- Education: Kansas City University of Medicine and Biosciences
- Occupation: Rheumatologist

= Leonard Calabrese =

Leonard Calabrese is an American rheumatologist, an osteopathic physician, and an internationally recognized HIV/AIDS and hepatitis C researcher at the Cleveland Clinic. Calabrese is the vice chair of the Cleveland Clinic's Department of Rheumatic and Immunologic Diseases and the co-director of the Center for Vasculitis Care and Research, while also serving as director of the Cleveland Clinic's RJ Fasenmyer Center for Clinical Immunology. He is also a medical professor at the Cleveland Clinic Lerner College of Medicine.
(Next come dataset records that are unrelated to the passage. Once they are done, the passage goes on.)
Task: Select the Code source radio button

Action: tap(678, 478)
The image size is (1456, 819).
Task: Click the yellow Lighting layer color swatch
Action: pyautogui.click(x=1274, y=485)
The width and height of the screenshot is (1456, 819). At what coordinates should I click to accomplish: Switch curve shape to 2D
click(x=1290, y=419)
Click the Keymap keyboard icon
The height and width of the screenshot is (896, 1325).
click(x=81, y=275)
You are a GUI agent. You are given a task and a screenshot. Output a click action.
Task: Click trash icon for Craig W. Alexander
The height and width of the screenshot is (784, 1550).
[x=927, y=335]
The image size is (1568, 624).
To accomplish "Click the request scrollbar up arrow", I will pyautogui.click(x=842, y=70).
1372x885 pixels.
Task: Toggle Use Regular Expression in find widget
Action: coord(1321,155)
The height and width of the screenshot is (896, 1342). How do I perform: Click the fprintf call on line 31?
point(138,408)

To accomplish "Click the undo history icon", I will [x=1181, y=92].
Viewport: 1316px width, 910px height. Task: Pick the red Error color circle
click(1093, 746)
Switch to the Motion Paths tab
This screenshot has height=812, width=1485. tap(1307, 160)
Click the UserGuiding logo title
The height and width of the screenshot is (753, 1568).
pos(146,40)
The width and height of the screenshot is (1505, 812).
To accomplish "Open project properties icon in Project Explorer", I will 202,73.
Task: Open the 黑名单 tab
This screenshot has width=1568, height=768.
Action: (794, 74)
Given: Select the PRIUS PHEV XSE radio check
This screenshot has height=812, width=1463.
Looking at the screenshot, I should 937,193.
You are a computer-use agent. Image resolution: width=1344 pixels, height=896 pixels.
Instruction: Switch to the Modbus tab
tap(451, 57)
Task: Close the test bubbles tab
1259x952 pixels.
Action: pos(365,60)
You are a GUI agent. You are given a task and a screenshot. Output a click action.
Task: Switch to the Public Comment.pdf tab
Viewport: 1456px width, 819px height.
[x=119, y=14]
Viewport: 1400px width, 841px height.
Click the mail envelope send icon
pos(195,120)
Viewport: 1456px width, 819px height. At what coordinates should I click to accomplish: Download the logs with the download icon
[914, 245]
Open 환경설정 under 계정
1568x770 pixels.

Over the course of his academic research career, Calabrese has authored more than 300 publications including book chapters and peer-reviewed journal articles.

==Education==
Calabrese attended Cathedral Preparatory School in Erie, Pennsylvania then went on to complete his undergraduate education at John Carroll University in 1971. He subsequently went on to complete his medical education at the Kansas City University of Medicine and Biosciences' College of Osteopathic Medicine. He graduated with his Doctor of Osteopathic Medicine degree in 1975. After finishing medical school, he completed his internal medicine residency and rheumatology fellowship at the Cleveland Clinic.